I don’t consider this to be strong evidence against my interpretation. In training, ED agents saw {cross-episode trajectories of an expert competently moving to goal position 1}, {cross-episode trajectories of an expert moving to goal position 2}, and so on. The result is that the rewards in these training data are very uninformative—every episode ends with reward 1 and no episodes end with a 0, so there’s no chance for the ED agents to learn to respond differently to different rewards. In fact, I’d guess that ED agents tend to pick some particular goal position from their training data and iteratively navigate to that goal position, never incurring reward so long as the deployment goal position isn’t along the path from the starting position to the ED agent’s chosen position. This comports with what the authors describe in the paper:

In Dark Room, Dark Room (Hard), and Watermaze, ED performance is either flat or it degrades. The reason for this is that ED only saw expert trajectories during training, but during evaluation it needs to first explore (i.e. perform non-expert behavior) to identify the task. This required behavior is out-of-distribution for ED and for this reason it does not reinforcement learning in-context.

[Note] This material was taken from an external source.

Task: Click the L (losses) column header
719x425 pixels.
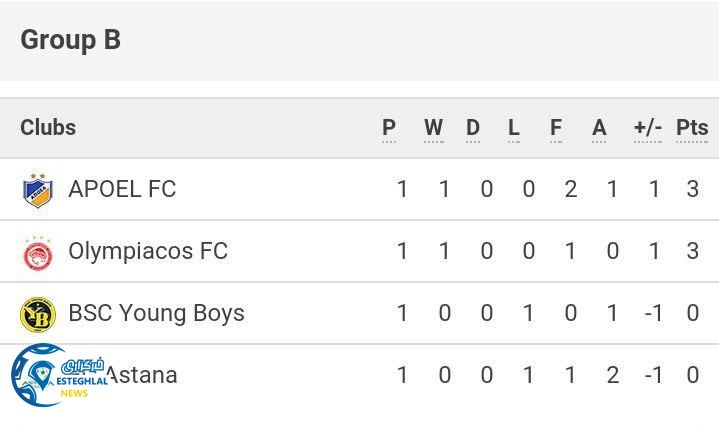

This excerpt frames this as ED agent failing to explore (in contrast with the AD agent), which I agree with. But the sort of exploration that the AD agent does is likely “when you don’t know what to do, mimic an incompetent RL agent” rather than some more sophisticated exploration as part of a general RL algorithm.

  1. ^

    Well, probably the AD agent learned a few other interesting heuristics, like “if the last episode didn’t end by reaching the goal position, then navigate to different part of the environment,” but I’d be surprised if the sum total of these heuristics is sophisticated enough for me to consider the result a mesa-optimizer.

  2. ^

    The authors don’t specify whether the expert demonstrations were generated by humans or by trained RL agents, but it probably doesn’t matter.